Une expérience non achevée
Au début de l’année 2012, la Société britannique Tullow Oil a entamé son projet de production de l’électricité à partir du gaz (Gas to power) à partir du champ de Banda, jugé, à l’époque, de « promoter » partant du grand intérêt manifesté à son égard par les entreprises industrielles en Mauritanie, et même par les États sénégalais et malien, en leur qualité de voisins qui peuvent bien tirer profit de ce projet.
Une stratégie globale de développement et d’exploitation de ce champ a été élaborée avec un coût estimé à 450 millions de dollars entièrement libérés par la société Tullow Oil. La Banque mondiale s’est engagée également pour 200 millions de dollars pour garantir l’investissement durant toute la période de l’exploitation estimée à 20 ans. Il a été convenu également avec les partenaires sur la distribution de parts d’électricité sur les bénéficiaires de ce projet qui sont : la Société Nationale industrielle et minière (Snim), la Société mauritanienne d’électricité (Somelec), la Société Tasiast (or) en plus des sociétés d’électricité du Sénégal et du Mali.

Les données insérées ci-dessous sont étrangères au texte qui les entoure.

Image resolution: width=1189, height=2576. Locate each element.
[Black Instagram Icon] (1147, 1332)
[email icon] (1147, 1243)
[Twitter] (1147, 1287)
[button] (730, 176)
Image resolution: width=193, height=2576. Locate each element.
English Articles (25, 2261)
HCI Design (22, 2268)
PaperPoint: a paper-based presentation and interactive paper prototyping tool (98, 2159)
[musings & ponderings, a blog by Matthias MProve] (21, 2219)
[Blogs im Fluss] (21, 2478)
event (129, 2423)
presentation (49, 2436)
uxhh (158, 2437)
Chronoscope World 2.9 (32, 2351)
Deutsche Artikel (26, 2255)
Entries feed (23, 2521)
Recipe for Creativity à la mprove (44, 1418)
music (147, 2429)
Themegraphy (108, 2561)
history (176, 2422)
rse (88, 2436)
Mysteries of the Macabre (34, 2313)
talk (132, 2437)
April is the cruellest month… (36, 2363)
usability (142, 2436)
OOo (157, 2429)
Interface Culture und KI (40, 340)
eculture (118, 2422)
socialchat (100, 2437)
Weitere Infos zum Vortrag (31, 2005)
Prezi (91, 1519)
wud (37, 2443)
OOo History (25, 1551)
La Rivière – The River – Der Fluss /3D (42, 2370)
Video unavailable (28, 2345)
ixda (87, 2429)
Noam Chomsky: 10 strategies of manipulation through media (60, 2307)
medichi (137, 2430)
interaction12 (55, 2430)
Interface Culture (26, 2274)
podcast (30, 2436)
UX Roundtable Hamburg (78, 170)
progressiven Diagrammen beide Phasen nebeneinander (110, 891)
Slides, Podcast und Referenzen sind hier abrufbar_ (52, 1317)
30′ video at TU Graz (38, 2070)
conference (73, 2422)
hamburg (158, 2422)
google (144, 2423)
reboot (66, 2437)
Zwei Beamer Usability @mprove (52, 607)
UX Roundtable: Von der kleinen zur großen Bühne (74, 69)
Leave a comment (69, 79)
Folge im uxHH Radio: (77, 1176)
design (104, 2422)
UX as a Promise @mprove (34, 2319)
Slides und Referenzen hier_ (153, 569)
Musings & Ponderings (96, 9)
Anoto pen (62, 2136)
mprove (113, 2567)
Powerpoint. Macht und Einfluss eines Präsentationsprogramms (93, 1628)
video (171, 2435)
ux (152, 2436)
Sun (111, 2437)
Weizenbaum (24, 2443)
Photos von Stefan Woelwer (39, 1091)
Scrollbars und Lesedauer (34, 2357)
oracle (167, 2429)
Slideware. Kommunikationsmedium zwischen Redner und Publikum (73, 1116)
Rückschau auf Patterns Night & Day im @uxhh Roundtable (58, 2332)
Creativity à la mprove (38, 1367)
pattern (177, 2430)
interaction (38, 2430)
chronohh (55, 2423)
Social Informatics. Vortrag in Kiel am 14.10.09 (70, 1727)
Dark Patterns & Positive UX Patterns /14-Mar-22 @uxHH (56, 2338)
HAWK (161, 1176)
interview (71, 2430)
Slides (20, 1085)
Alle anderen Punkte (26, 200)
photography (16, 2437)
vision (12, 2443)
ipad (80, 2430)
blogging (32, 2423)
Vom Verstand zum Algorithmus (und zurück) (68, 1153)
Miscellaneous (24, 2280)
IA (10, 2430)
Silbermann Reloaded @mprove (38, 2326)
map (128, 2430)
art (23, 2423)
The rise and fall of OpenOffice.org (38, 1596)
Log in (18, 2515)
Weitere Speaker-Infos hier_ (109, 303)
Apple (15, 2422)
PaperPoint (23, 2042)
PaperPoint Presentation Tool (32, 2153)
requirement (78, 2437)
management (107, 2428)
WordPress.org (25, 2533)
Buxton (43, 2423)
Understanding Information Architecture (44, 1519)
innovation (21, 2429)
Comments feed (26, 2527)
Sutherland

Ces dispositions de préparation du développement du champ Banda aussitôt finies, la société a retenu 2016 comme année de démarrage de l’exploitation, sous la supervision d’une société nationale créée à cet effet, fin 2014, sous le nom de SPEG (société pour la production de l’électricité à partir du gaz), qui est le fruit d’un partenariat entre la Somelec, la SNIM et KG POWER AG, filiale de Kinross Gold Corporation, propriétaire de la mine d’or de Tasiast Mauritanie. Après un an d’attente de la signature de la décision finale d’investissement (FID), la société Tullow Oil s’est retirée, du projet de production d’électricité à partir du gaz naturel du champ Banda, sans donner d’explications à ce revirement qui hypothèque tout ce qui a été fait jusque-là, dans un silence total du ministère du Pétrole et des autres parties contractantes. Ainsi avait fini, avant même son commencement, et avec un parfum d’échec, cette première expérience du projet d’exploitation de gaz naturel du champ Banda.
Facteurs divers
Cette première expérience visant l’exploitation du gaz naturel du champ Banda s’est caractérisée par l’imbrication de divers facteurs qui ont conduit à son échec retentissant. Certains de ces facteurs sont liés à la société Tullow Oil, elle-même, d’une part, alors d’autres relèvent des parties censées bénéficier de l’exécution du projet, d’autre part.
Parmi les facteurs les plus prégnants, on peut citer la détérioration de la situation politique et sécuritaire au Mali qui a conduit ce pays à annoncer, officiellement, son retrait du projet, malgré les avantages qu’il pouvait en tirer en termes d’offre d’électricité de bonne qualité et à coût réduit. C’est ce retrait qui a conduit au report, à maintes reprises, de la signature de l’accord de partage de l’électricité qui serait produite à partir du gaz naturel de Banda, parce qu’on ne disposait plus de garantie d’achat de la part qui devait revenir au Mali et qui était fixée à 50 MW.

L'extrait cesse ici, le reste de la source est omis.